Kommentar zur Hamburger Beschwerdestelle für Menschen mit Psychiatrieerfahrung

Angebot weg, Bedarf bleibt

In Hamburg schließt die Unabhängige Beschwerdestelle für Menschen mit Psychiatrieerfahrung ihre Pforten. Doch das Angebot wird weiter benötigt.

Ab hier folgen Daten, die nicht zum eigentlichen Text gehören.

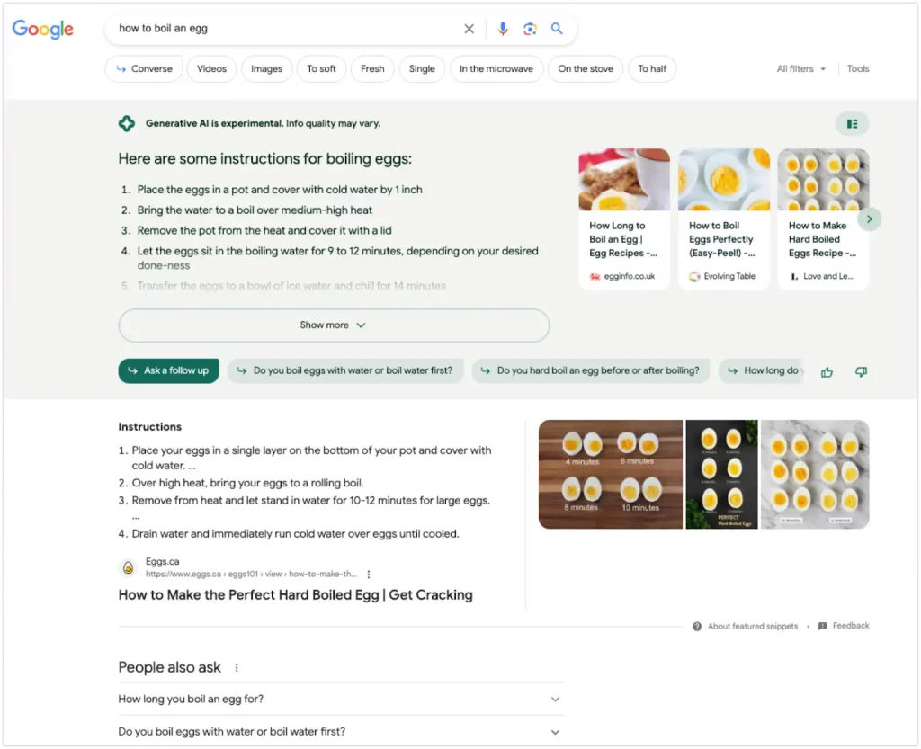Image resolution: width=921 pixels, height=749 pixels.
Task: Open the Perfect Hard Boiled Egg link
Action: [295, 595]
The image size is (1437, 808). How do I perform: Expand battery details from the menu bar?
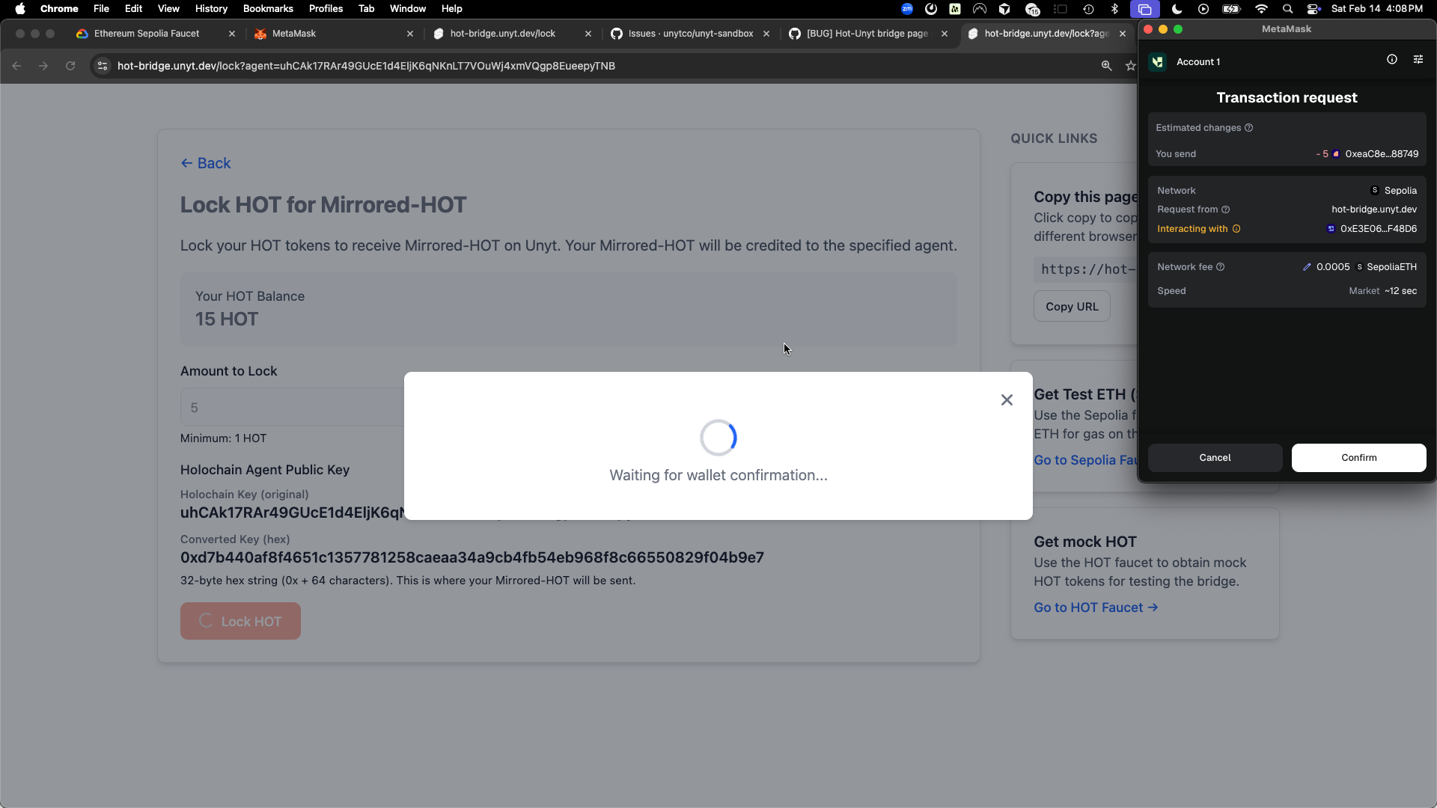pos(1230,9)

Von Dirk Schnack Veröffentlicht:

Das deutsche Gesundheitswesen bietet viele Leistungen und viel Unterstützung – aber es ist auch kompliziert. Vielen Menschen fällt es schwer, ihren Bedarf zu artikulieren, ihre Rechte einzufordern und die richtigen Stellen zu finden, an denen ihnen geholfen werden kann. Deshalb gibt es Unterstützung: Flächendeckend etwa die Unabhängige Patientenberatung oder regional zum Teil Ombudsvereine, die vermitteln, schlichten, mögliche Lösungswege aufzeigen.

Manchmal sind die Fragen und Probleme so speziell, dass Selbsthilfegruppen am besten helfen können. Das Problem: Diese Arbeit ist stark vom Ehrenamt und damit vom persönlichen Engagement Einzelner geprägt. Ähnlich ist es bei der Unabhängigen Beschwerdestelle für Menschen mit Psychiatrieerfahrung in Hamburg, die ihre Auflösung zum Monatsende bekanntgab – es fand sich kein Nachwuchs mehr für die ehrenamtliche Arbeit.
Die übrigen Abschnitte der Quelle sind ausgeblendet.